About "Editio Princeps," Harvey Miller Publishers wrote, “Combining close analysis of material clues within the Bibles themselves with fresh documentary discoveries, the book reconstructs the history of each copy in unprecedented depth,” the publisher described, “from its earliest known context through every change of ownership up to the present day. Along the way it introduces the colorful cast of proud possessors, crafty booksellers, observant travelers, and scholarly librarians who shaped our understanding of Europe’s first printed book. Bringing the ‘biographies’ of all the Gutenberg Bibles together for the first time, this richly illustrated study contextualizes both the historic cultural impact of the 'editio princeps' and its transformation into a world treasure.”

In his acknowledgements, White expressed deep gratitude to his colleagues at the University. For their invaluable help, he thanked Paul Needham, Scheide Librarian; Stephen Ferguson, Acting Associate University Librarian for Rare Books and Special Collections; Darlene Dreyer, Assistant to the Acting Associate University Librarian for Rare Books and Special Collections; Gabriel Swift, Reference Librarian for Special Collections; Squirrel Walsh, Special Collections Assistant for Public Services; and Roel Munoz, Library Digital Imaging Manager. Additionally, he thanked the Department of Art and Archaeology, which underwrote "a great deal" of illustration and production through a Barr Ferree Foundation Fund for Publications grant.

Altogether, White's book was roughly twenty years in the making.
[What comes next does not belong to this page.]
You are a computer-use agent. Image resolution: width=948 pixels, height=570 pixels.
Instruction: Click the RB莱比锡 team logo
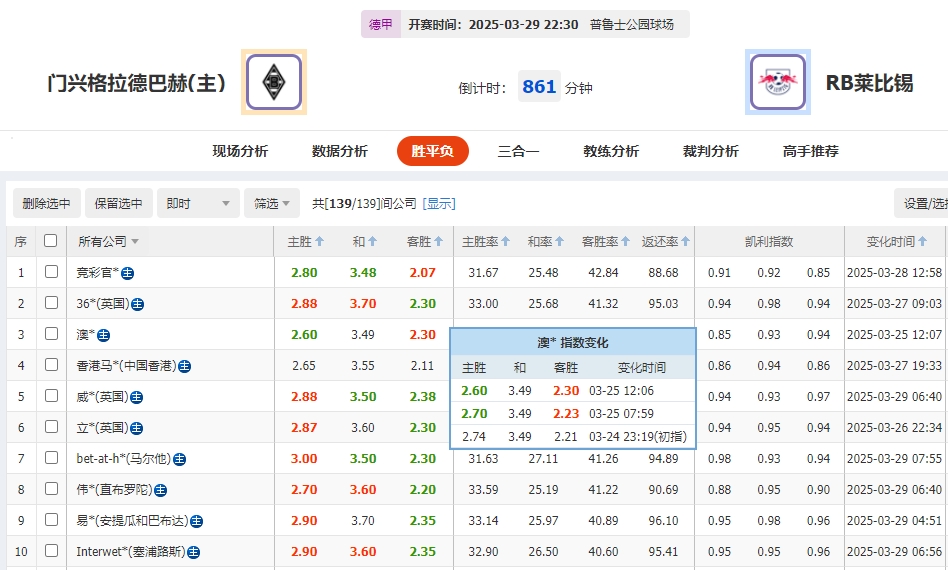[x=777, y=82]
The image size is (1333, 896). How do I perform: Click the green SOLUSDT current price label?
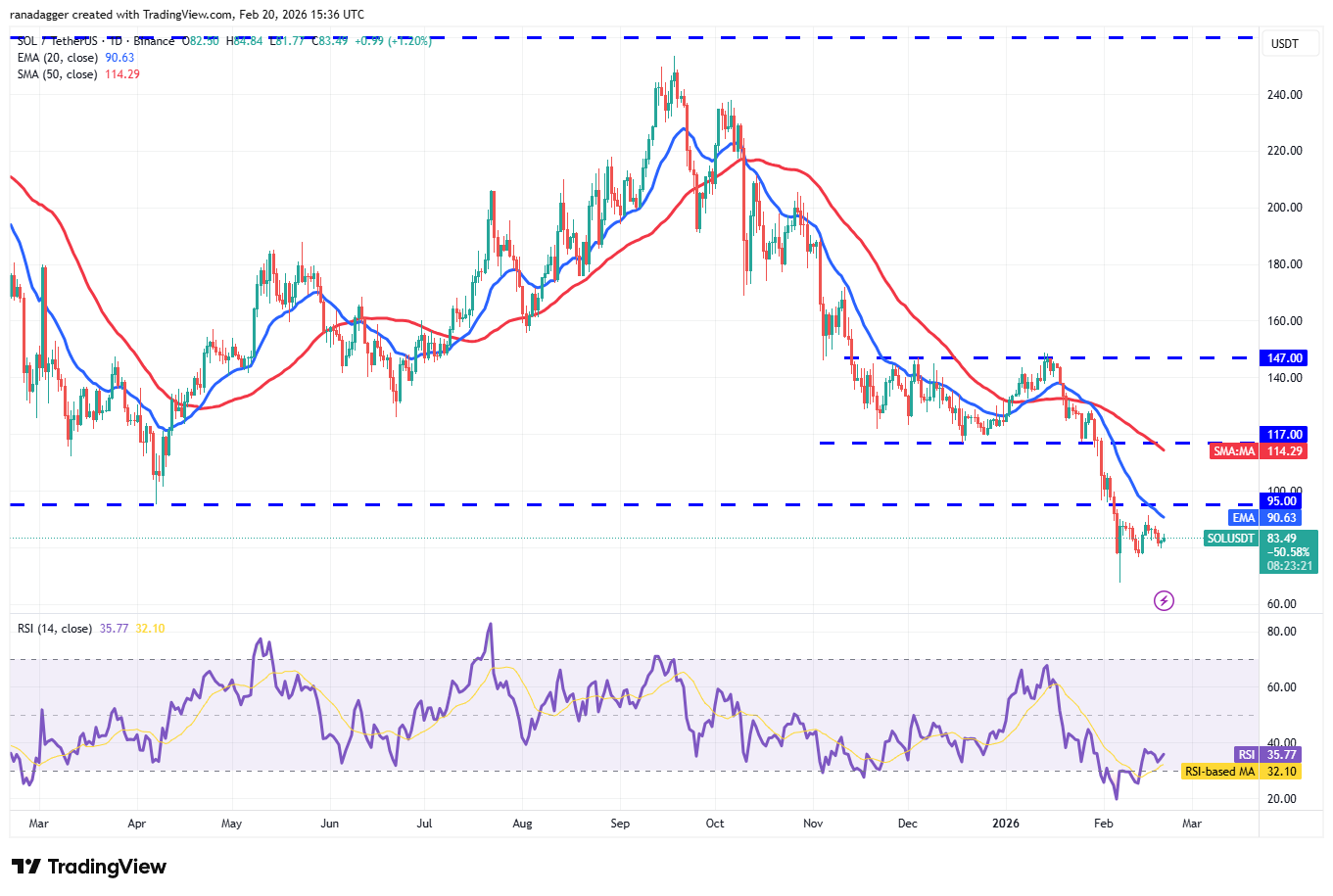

Although he first thought of writing a book in 2011, his work and research with the Gutenberg Bible dates back to 1997. "At Princeton, I experienced enthusiasm and support for my research like I had never experienced elsewhere," White said. "I'm truly pleased that the words 'Princeton University Library' are among the first to greet the reader's eyes as they open the book's cover," he said.

For more information on the book, visit the publisher's site.

Scheide Librarian Needham wrote a contribution for the publisher.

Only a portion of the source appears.